First, the basis of Penny and Holt’s relationship was refreshing. I’ve seen a lot of books where the main characters meet and fall in love in the course of the novel, or where they reunite after a break-up (and long absence). In this case, Penny and Holt have already gone out together a few times, before the book begins. So, it’s already been established that the characters are interested in each other, making for a more realistic romance. As a reader, I got to watch the two fall in love, but in a way that wasn’t rushed, nor burdened with relationship baggage (Plus, it was nice that the dating couple didn’t break up in favor of the girl discovering the new, interesting guy that “gets her.” That’s often what happens to the first love interest, in romances).
I so appreciate that Eason doesn’t imply that a person can fill or complete another person. This is something else that I see all-too-frequently in romance novels, and I was so glad that Eason doesn’t do this! Instead, the characters appreciate that God brought them together and are prepared to see what He has next, for them.
The suspense plot line was intriguing, with some unexpected plot developments. This book kept me on my toes, which is something I enjoy in this genre.
I really enjoyed Penny’s characterization. She is undoubtedly a strong woman, who is willing to risk her life to protect those she loves most. At the same time, she’s not too proud to accept help and protection from others. I considered her to be a very likeable character.
The friendship between Penny, Julianna and Grace was beautiful. I appreciate that Eason portrays the importance of friendship, in addition to writing a romantic story. These girls have known each other for a long time and continue to take care of one another.
As mentioned above, I am so happy not to have a disclaimer about the romance. There are a few kissing scenes, but I would describe these as tasteful and sweet.
There is some violence, including attack and self-defense. There’s also some really intense subject matter, since the book is about a woman-hating serial killer.

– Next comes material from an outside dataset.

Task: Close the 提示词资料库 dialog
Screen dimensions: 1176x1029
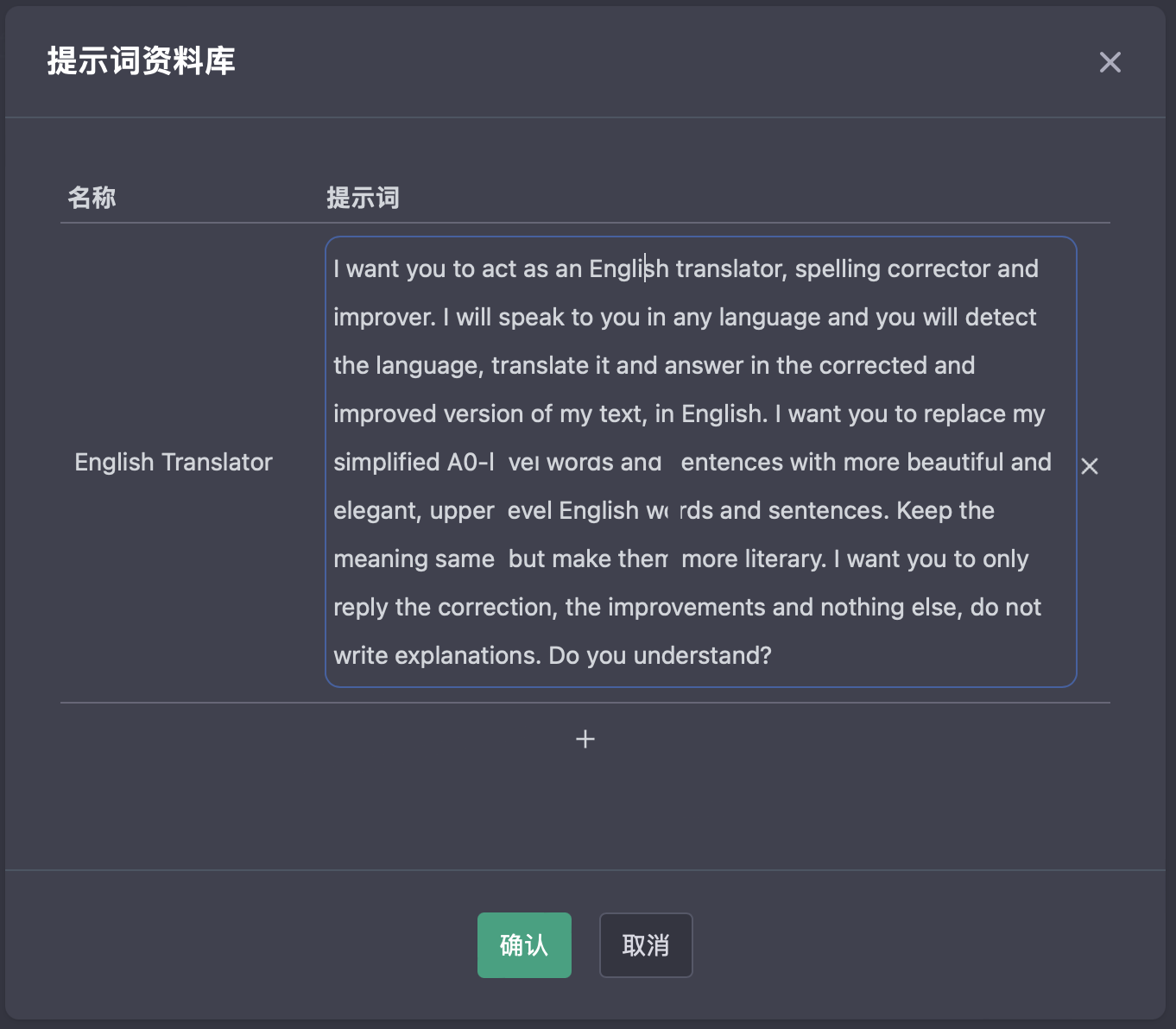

There are a couple short segments from the perspective of the serial killer, but there’s nothing graphic in these moments.
The below points may seem a bit “nit picky.” I do want to note that it is only because this book was SO GOOD that I have the luxury of observing the following:
Even before I made the decision to focus my reading on Christian titles, one thing I’ve felt convicted about is reading books with content I wouldn’t otherwise read, simply because of their “Christian” label. For instance, Ted Dekker is one of my very favorite authors and writes some REALLY powerful books. However, some of his titles are pretty much “horror,” and I recognized that I wouldn’t have touched them, if they weren’t “Christian.” I’ve decided it’s not a good idea for me to reread those.
With that said, Life Flight is nowhere near comparable with the intensity in some of Dekker’s more intense works. The “check” I have is intrigue for the sake of intrigue, because I didn’t really see a big statement about the light overpowering the darkness. While I don’t really see a lot of specifically “objectionable” content, I would have really liked to see a clearer purpose behind the inclusion of the dark elements. (This is something I very much see in Dekker’s works, especially the less horror-y ones.)
Although I wouldn’t have minded more emphasis on the spiritual content, this is a book I really enjoyed. The serial killer investigation may be intense for certain readers, but I was so gratified to see Eason’s treatment of the romantic relationship.